You could define an InputFormat whose InputSplits are not files, but rather simply have a field that is a complex number. The complex field would be written and read by Writable#write() and Writable#readFields. This InputFormat would ignore the input directory, since it is not a file-based input. Could that work?

Splits are serialized by the job client when the job is submitted and reconstituted by map tasks when they run. So the class that implements your split must be included in your job's jar, so that the split can be read.

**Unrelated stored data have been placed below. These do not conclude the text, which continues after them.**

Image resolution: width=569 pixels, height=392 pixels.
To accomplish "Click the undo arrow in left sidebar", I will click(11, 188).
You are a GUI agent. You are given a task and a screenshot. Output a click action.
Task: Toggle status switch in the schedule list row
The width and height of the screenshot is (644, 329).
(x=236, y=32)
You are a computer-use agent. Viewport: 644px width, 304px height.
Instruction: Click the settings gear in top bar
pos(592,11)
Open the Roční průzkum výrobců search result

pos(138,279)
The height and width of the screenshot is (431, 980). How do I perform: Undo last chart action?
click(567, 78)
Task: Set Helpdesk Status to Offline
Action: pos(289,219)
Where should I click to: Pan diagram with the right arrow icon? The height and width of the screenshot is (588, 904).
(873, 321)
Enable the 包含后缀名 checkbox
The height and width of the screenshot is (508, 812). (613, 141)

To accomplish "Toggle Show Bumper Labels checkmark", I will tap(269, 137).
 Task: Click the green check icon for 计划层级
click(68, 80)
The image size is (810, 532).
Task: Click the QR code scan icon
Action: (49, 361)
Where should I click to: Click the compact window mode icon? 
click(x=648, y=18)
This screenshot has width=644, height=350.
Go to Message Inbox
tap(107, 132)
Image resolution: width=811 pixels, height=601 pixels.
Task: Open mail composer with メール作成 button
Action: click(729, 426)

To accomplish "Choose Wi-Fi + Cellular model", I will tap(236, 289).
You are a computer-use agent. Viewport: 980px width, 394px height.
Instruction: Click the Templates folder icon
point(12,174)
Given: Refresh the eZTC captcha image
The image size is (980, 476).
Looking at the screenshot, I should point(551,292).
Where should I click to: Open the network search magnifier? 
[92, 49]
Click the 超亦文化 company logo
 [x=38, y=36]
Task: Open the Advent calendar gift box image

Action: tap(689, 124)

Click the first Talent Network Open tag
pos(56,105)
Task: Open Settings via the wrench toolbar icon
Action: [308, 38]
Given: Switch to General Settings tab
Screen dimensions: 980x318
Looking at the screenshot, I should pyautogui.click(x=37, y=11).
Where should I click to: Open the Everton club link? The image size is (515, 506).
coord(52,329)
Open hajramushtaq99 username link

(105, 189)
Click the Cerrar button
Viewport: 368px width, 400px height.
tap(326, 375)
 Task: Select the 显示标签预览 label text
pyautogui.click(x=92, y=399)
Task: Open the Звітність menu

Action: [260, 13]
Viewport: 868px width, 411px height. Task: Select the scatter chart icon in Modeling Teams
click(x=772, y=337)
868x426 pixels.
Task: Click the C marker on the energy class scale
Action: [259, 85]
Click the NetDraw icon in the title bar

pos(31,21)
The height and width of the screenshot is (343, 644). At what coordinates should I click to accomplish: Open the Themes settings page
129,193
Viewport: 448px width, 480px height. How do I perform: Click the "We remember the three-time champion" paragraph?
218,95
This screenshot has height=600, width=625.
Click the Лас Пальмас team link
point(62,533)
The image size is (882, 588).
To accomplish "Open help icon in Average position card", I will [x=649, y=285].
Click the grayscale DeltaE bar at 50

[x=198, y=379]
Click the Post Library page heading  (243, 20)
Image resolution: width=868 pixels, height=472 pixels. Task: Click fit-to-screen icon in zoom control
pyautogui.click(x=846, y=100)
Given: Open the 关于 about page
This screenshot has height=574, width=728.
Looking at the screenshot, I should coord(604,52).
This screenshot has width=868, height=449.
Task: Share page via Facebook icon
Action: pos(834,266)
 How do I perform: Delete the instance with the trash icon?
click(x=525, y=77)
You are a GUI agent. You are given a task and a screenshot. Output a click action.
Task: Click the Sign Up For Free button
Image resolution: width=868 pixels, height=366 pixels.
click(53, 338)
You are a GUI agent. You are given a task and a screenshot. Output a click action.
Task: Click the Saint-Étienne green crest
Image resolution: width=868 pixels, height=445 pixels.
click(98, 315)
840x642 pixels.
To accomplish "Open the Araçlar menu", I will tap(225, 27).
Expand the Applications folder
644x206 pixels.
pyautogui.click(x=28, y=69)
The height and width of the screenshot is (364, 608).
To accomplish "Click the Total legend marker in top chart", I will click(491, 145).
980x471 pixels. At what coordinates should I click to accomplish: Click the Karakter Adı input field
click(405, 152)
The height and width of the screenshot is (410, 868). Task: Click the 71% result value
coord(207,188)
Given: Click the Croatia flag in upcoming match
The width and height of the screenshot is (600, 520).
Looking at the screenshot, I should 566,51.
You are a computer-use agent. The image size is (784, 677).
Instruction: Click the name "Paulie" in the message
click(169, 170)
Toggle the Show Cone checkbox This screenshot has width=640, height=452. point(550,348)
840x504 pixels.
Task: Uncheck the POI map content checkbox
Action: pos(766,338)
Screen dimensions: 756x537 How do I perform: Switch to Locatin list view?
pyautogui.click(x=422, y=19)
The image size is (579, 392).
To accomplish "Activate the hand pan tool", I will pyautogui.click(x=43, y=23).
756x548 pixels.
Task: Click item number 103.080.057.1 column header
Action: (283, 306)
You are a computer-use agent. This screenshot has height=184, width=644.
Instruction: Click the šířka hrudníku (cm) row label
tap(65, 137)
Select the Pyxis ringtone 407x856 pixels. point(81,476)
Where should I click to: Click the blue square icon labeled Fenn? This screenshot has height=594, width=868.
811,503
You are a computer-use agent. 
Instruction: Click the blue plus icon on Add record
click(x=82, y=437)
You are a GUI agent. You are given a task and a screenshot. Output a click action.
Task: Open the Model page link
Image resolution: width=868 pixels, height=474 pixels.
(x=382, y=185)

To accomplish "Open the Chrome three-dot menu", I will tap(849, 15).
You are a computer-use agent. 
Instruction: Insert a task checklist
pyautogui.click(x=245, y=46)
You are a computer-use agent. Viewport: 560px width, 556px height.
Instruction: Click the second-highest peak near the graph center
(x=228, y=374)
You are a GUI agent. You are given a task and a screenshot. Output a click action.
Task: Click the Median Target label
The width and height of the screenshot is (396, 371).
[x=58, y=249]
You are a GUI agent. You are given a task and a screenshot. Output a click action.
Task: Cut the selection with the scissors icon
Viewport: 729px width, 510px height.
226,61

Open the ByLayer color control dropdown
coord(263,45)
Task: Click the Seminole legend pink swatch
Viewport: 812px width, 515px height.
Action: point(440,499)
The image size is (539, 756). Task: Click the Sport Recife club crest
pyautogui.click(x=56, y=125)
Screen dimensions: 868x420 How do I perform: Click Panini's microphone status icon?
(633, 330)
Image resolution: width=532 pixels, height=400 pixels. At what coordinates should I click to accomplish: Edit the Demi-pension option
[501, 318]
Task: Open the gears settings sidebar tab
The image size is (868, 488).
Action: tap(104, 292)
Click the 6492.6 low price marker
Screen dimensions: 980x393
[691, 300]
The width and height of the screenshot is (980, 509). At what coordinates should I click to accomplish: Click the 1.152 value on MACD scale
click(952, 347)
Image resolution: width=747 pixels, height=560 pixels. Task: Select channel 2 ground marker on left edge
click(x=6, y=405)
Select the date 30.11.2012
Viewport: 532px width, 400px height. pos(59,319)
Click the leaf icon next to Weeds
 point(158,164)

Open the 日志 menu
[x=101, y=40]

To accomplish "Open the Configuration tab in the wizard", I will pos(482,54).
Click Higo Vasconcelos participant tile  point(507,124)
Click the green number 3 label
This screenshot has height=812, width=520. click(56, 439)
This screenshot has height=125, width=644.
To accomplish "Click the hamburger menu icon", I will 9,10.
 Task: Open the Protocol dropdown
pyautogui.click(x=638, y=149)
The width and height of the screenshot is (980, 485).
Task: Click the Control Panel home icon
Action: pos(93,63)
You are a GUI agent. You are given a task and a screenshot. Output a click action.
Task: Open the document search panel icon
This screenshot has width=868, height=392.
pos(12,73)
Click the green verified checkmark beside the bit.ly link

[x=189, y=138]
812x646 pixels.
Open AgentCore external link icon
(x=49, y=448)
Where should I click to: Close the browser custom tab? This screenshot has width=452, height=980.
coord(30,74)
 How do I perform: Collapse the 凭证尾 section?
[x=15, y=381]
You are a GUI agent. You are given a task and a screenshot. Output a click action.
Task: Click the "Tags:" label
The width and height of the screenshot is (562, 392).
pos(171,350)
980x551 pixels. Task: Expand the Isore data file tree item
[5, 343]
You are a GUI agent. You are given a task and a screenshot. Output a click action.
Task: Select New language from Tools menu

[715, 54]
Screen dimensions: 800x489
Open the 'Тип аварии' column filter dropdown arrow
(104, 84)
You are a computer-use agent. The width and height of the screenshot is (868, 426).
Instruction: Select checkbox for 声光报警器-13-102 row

You could supply the list of complex numbers in a local file that's read by InputFormat#getSplits(). This file could be named by a job property.

Doug

Oliver Haggarty wrote:
Hi,

I'm writing a mapreduce task that will take a load of complex numbers, do some processing on each then return a double. As this processing will be complex and could take up to 10 minutes I am using Hadoop to distribute this amongst many machines.

So ideally for each complex number I want a new map task to spread the load most efficiently. A typical run might have as many as 7500 complex numbers that need processing. I will eventually have access to a cluster of approximately 500 machines.

So far, the only way I can get one map task per complex number is to create a new SequenceFile for each number in the input directory. This takes a while though and I was hoping I could just create a single SequenceFile holding all the complex numbers, and then use the JobConf.setNumMapTasks(n) to get one map task per number in the file. This doesn't work though, and I end up with approx 60-70 complex numbers per map task (depending on the total number of input numbers).

Does anyone have any idea why this second method doesn't work? If it is not supposed to work in this way are there any suggestions as to how to get a map per input record without having to put each one in a separate file?